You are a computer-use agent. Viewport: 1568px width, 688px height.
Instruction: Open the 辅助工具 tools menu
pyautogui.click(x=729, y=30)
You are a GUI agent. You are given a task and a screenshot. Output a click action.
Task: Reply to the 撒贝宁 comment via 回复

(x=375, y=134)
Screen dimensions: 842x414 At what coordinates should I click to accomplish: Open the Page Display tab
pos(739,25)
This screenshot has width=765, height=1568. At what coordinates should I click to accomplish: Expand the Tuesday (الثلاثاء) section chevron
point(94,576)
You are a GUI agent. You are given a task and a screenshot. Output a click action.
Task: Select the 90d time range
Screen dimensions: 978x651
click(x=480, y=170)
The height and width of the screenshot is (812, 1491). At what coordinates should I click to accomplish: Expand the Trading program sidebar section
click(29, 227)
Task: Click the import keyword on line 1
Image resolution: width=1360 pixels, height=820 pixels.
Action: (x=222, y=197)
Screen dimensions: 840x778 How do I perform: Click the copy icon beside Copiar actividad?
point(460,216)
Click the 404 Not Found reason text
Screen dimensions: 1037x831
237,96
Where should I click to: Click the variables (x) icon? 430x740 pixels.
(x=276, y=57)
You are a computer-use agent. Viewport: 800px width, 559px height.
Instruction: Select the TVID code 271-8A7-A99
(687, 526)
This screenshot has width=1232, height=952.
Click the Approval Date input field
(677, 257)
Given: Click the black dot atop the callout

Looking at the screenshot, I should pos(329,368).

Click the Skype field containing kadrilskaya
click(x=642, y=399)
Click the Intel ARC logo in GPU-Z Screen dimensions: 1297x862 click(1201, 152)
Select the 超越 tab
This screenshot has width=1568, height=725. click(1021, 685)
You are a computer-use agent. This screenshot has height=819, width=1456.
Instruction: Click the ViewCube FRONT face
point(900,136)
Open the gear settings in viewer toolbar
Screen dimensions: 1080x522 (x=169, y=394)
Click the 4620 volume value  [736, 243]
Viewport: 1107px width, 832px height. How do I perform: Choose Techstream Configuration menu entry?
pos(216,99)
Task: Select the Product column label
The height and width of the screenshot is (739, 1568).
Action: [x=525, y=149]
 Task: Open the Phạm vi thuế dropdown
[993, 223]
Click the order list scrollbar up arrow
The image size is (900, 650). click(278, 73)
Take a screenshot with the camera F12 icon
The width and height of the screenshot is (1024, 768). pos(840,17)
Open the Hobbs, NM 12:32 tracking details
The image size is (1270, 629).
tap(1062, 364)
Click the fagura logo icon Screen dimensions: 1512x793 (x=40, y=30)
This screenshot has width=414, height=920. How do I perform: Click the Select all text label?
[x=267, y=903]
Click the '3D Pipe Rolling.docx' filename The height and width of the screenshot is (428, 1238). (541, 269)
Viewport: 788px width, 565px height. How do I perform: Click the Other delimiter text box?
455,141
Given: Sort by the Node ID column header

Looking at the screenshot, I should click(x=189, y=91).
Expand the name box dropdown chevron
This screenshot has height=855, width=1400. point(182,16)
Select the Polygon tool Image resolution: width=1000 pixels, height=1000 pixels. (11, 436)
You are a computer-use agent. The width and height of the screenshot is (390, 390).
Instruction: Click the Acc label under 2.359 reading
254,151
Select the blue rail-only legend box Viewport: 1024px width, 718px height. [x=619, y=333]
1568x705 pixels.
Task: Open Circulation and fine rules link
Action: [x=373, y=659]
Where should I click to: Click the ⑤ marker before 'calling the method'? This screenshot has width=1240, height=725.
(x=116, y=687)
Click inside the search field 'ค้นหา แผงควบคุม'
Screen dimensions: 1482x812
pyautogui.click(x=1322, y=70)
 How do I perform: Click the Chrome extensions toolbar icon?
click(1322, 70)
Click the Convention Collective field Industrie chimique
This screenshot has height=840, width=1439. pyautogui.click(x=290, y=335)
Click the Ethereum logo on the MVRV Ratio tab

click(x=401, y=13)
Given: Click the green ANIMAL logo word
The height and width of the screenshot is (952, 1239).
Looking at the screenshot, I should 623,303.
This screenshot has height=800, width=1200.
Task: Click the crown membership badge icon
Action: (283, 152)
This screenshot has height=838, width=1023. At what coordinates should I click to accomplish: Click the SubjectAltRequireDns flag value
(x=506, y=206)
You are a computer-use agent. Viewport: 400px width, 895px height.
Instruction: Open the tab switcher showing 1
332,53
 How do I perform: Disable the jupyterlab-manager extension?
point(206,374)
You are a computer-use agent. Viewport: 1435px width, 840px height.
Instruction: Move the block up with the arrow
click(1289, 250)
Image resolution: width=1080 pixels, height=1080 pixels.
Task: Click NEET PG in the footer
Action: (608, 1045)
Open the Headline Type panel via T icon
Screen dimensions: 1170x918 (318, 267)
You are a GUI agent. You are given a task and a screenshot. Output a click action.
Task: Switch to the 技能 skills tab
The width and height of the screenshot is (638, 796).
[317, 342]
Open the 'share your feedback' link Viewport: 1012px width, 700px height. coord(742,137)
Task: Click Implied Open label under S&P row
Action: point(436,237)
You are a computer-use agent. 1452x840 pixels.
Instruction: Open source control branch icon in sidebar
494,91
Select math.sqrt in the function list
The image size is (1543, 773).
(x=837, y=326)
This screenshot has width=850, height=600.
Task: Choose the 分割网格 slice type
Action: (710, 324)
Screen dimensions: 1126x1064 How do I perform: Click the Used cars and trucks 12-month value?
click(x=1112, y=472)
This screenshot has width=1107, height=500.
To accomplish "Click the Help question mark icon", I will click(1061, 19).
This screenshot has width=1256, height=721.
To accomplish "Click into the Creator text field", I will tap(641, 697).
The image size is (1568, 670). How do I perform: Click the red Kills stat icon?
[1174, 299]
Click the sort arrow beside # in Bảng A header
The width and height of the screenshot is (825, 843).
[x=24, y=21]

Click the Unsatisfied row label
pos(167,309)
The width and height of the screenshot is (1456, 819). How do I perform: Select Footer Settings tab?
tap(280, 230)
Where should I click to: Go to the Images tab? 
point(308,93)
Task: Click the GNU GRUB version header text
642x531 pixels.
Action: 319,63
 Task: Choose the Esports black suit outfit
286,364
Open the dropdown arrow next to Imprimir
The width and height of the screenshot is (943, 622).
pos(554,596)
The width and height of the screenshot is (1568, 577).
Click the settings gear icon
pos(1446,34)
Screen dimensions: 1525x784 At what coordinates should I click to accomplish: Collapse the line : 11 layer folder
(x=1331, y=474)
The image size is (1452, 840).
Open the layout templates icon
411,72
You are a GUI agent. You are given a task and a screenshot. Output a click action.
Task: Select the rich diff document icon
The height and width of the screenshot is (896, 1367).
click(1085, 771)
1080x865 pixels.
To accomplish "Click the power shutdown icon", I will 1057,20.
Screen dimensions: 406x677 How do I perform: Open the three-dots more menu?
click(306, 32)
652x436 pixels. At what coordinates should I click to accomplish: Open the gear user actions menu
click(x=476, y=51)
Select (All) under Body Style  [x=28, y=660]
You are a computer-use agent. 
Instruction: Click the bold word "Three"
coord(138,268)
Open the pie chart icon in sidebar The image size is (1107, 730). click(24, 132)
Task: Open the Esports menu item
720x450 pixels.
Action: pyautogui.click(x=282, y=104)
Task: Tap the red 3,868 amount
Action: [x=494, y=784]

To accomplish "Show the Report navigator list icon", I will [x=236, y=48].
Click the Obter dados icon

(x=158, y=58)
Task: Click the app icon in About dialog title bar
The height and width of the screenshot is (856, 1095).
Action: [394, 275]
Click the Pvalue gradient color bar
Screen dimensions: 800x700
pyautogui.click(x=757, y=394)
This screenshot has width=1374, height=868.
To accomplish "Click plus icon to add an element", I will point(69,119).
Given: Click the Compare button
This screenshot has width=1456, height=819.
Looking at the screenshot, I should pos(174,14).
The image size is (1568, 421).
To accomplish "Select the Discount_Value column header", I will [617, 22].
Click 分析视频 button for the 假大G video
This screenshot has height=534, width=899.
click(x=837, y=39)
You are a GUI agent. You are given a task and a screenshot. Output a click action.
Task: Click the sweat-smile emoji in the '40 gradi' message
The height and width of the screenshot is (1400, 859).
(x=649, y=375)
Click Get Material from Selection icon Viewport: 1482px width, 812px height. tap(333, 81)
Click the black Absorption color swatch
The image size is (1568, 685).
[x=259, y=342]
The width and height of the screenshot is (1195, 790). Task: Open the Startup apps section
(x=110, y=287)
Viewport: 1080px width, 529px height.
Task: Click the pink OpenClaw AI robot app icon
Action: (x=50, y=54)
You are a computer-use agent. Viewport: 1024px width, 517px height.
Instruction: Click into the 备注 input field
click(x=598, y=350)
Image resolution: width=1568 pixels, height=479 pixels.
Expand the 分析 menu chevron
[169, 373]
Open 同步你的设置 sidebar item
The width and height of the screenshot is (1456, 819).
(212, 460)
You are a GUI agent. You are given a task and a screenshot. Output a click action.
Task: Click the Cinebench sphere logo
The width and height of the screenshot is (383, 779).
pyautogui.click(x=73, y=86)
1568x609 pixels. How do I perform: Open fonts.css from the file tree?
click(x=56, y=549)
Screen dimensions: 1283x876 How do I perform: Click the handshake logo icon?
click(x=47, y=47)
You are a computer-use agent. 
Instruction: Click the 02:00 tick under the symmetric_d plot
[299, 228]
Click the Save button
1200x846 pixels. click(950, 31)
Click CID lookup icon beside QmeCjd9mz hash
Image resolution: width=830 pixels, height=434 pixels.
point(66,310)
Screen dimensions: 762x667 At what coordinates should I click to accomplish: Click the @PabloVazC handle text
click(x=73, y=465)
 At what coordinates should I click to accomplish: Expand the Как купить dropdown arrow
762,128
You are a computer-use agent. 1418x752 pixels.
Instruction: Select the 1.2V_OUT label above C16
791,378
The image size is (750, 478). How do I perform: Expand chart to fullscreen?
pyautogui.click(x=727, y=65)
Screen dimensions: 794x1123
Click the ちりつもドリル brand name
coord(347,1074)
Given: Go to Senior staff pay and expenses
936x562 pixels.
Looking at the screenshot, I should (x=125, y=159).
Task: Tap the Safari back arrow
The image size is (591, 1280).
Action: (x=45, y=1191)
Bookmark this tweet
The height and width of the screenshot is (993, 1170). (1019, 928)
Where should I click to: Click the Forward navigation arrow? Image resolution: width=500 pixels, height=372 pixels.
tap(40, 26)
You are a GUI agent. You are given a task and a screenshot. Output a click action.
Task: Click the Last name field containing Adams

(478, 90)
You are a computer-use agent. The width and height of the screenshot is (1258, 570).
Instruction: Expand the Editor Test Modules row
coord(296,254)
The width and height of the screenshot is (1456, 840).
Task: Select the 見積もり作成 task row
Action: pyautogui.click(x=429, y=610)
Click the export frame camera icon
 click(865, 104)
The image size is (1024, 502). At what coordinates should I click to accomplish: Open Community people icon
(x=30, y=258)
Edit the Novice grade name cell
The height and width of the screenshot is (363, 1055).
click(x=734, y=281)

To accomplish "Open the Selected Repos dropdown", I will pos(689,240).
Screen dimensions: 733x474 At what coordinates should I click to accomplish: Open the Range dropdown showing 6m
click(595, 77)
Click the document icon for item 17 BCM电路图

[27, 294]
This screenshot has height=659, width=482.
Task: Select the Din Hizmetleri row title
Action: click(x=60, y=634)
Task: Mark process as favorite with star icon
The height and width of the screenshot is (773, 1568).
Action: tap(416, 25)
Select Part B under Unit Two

_What is expected:_
Please count the lines in the entries above that contain the string "chart", treating uppercase and lowercase letters as different, and reply with the number only.

_Task result:_
2